※写真は過去の公演より 撮影:原貴彦
作品について

 『思い出を売る男』は、浅利慶太の慶応高校時代の恩師であり、演劇活動における精神的支柱であった故・加藤道夫氏が、第二次世界大戦終戦から6年後の1951年に発表した戯曲です。戦後まだ“焼け跡”だった街を舞台に、新たな価値観のもとで生きていこうとする人々の姿が瑞々しく描かれています。
 初演は1992年、劇団四季創立40周年公演として上演されました。演出の浅利のほか、照明は吉井澄雄、出演者にも日下武史、井関一、水島弘など創立メンバーたちが名前を連ねています。音楽は、高校時代に浅利や日下たちとともに加藤の薫陶を受けた林光が担当。心にしみる美しい旋律が作品世界に一層の深みを与えます。浅利は節目ごとにこの作品を上演してきました。
 「自分たちの手で新しい演劇運動を起こしなさい」と語った加藤によって、演劇の扉をくぐり、演劇への祈りや魂を受けた若者たちが劇団四季を旗揚げしました。浅利たちは加藤氏が逝去した後も常に恩師との対話を繰り返しながら歩み続けてきました。
 「加藤先生は僕らに、最初に劇の美しさを教えてくれた。演劇人としての生き方を教えてくれた。」「加藤先生は詩劇人と言っていいような、ロマンティックな方でした。この作品には先生の魂の美しさが輝いています。
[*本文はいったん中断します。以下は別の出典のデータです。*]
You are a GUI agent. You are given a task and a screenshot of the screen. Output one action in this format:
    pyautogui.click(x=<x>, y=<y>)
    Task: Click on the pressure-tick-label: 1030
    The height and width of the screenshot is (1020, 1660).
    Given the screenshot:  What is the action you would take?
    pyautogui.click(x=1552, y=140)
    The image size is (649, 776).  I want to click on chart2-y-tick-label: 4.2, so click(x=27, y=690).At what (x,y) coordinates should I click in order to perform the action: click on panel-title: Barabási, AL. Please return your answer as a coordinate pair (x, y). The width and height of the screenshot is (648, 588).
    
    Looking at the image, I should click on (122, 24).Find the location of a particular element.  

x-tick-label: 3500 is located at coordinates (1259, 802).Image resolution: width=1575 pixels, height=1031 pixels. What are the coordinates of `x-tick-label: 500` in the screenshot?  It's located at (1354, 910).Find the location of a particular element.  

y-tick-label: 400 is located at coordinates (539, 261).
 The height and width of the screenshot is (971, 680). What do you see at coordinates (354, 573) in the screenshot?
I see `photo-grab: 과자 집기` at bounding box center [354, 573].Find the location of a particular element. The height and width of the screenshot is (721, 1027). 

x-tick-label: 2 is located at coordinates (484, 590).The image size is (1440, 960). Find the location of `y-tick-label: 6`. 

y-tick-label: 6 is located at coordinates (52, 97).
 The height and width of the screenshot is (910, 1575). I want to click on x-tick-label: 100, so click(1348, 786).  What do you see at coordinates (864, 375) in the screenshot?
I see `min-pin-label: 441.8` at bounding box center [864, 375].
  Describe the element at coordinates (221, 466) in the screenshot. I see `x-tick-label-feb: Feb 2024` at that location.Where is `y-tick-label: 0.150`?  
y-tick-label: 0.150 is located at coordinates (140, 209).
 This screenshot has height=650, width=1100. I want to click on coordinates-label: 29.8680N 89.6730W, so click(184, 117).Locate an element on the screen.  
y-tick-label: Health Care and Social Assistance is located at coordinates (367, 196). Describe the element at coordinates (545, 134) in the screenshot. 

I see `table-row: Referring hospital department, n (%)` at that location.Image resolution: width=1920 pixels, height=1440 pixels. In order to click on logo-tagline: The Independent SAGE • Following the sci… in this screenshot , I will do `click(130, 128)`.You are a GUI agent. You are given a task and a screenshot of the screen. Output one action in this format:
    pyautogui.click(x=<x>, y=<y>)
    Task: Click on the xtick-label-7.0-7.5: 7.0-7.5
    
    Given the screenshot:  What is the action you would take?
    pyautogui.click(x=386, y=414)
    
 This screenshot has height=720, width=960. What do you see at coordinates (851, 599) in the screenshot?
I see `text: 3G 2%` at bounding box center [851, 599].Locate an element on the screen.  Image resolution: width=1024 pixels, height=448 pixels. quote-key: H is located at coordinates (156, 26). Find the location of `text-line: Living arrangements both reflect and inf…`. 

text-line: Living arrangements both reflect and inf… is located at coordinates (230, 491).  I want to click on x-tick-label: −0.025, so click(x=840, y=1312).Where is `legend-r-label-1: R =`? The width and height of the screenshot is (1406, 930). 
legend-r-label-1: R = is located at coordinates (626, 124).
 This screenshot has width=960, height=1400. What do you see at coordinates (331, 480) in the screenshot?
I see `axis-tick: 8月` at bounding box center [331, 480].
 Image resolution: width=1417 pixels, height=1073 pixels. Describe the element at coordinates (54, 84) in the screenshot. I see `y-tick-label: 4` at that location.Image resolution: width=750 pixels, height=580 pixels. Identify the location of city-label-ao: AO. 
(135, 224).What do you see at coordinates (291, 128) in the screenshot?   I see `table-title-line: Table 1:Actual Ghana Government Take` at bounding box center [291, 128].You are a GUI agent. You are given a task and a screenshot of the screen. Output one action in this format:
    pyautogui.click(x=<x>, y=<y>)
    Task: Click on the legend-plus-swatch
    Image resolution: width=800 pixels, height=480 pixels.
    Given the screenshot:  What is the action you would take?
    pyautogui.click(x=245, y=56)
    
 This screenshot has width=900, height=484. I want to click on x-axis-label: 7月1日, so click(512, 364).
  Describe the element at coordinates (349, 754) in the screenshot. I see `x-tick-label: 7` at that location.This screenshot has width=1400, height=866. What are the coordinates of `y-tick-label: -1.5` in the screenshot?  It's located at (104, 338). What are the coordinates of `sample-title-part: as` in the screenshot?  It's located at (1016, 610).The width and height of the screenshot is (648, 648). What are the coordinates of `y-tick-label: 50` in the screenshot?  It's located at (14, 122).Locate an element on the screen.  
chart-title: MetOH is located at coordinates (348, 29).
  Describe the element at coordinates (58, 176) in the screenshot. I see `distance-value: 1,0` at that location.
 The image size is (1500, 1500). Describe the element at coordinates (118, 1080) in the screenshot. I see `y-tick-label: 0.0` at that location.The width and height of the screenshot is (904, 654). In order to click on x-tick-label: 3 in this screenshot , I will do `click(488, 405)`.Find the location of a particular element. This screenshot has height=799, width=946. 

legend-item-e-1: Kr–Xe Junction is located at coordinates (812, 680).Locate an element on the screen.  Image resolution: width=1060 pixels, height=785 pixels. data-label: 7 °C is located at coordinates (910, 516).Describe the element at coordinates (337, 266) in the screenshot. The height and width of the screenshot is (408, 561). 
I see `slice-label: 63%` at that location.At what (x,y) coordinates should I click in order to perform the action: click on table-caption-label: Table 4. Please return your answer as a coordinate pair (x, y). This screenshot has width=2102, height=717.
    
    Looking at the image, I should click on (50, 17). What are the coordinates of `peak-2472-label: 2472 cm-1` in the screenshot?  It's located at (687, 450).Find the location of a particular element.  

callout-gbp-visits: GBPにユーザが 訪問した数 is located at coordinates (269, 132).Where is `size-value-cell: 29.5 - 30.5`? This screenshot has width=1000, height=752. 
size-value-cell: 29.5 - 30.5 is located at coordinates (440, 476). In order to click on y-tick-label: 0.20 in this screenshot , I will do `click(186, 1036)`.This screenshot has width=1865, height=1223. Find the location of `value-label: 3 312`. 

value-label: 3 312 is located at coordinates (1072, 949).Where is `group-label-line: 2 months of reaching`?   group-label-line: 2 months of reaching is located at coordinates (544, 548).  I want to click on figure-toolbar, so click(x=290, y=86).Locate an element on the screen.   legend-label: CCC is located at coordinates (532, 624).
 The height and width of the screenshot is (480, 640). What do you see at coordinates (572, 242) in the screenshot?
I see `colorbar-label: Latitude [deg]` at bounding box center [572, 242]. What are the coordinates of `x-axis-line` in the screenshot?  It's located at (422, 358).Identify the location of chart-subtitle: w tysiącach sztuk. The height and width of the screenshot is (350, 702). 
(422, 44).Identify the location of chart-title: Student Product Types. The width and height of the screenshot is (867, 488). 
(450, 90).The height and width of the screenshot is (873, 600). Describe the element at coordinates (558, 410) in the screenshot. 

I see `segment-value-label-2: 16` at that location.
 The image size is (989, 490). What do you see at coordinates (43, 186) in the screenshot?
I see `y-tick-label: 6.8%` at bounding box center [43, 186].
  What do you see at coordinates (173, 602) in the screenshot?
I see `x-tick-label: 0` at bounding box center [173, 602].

」浅利は生前このように語っていました。
 2019年「浅利慶太追悼公演」シリーズは、浅利にとって特別なこの作品でラストを飾ります。

加藤道夫について

 1918年福岡生まれ。
 慶応大学英文学部に進学後、同期生の芥川比呂志たちとともに新演劇研究会を結成、ジャン・ジロドゥと折口信夫に大きな影響を受けます。1944年には自身の青春の遺書とも言える『なよたけ』を脱稿。その直後に陸軍通訳官としてニューギニアに赴任します。
 『なよたけ』が雑誌「三田文学」に発表されたのは、敗戦のイメージが色濃く残る1946年。瑞々しい感性で描かれた作品世界は、文壇で大きな注目を集めます。
 その頃加藤は文学座に所属しながら、慶応高校の英語教師をしていました。当時の新劇界の現状に批判的だった彼のもとに、浅利慶太や日下武史たち学生が集いはじめます。彼らもまた演劇の新しい方向性を模索していたのです。夢見るような眼差しでフランス演劇を語る加藤の言葉に若者たちは耳を傾け、彼の導きで知ったジャン・ジロドゥの世界、西欧演劇の伝統と光輝、舞台における詩と幻想に心酔しました。
 加藤は学生たちに「自分たちの手で新しい演劇活動を起こしなさい」と語りかけます。その中には浅利や日下の他に水島弘など、後の劇団四季創立メンバーたちがいました。
 浅利たちが劇団四季を旗揚げしたのは1953年7月。ところが同じ年の終わり、メンバーは加藤道夫の急逝の報に接します。旗揚げ公演直前のことでした。
 恩師から演劇の未来と希望を託された形で船出した劇団は、その後、日本演劇界に新しい風を起こします。
 加藤が亡くなり65年。創立メンバーからバトンを受け継いだ次の世代にとっても、加藤道夫の存在は大きな指針となっています。

ものがたり

 「思い出を売ります。美しい音楽に蘇る幸福な夢」
物語は、敗戦後の、どこか不思議な雰囲気の漂う薄暗い裏街が舞台。
一人の男がオルゴールとサクソフォンを奏でながら“思い出”を売っている。
そこへ訪れるまだ思い出を持つことがない無邪気で幼い花売り娘、重く暗い影を引きずって生きる街の女、たくましくしたたかに俗世を生きる広告屋、故郷の恋人に想いを馳せるGIの青年、陽気な乞食、そして思い出をなくした黒マスクのジョオ。
 いずれも、戦争によって「過去」と「現在」を大きく隔てられた人たち。音楽によって思い出を呼び覚まされた人間たちは、そこに何を思うのか……。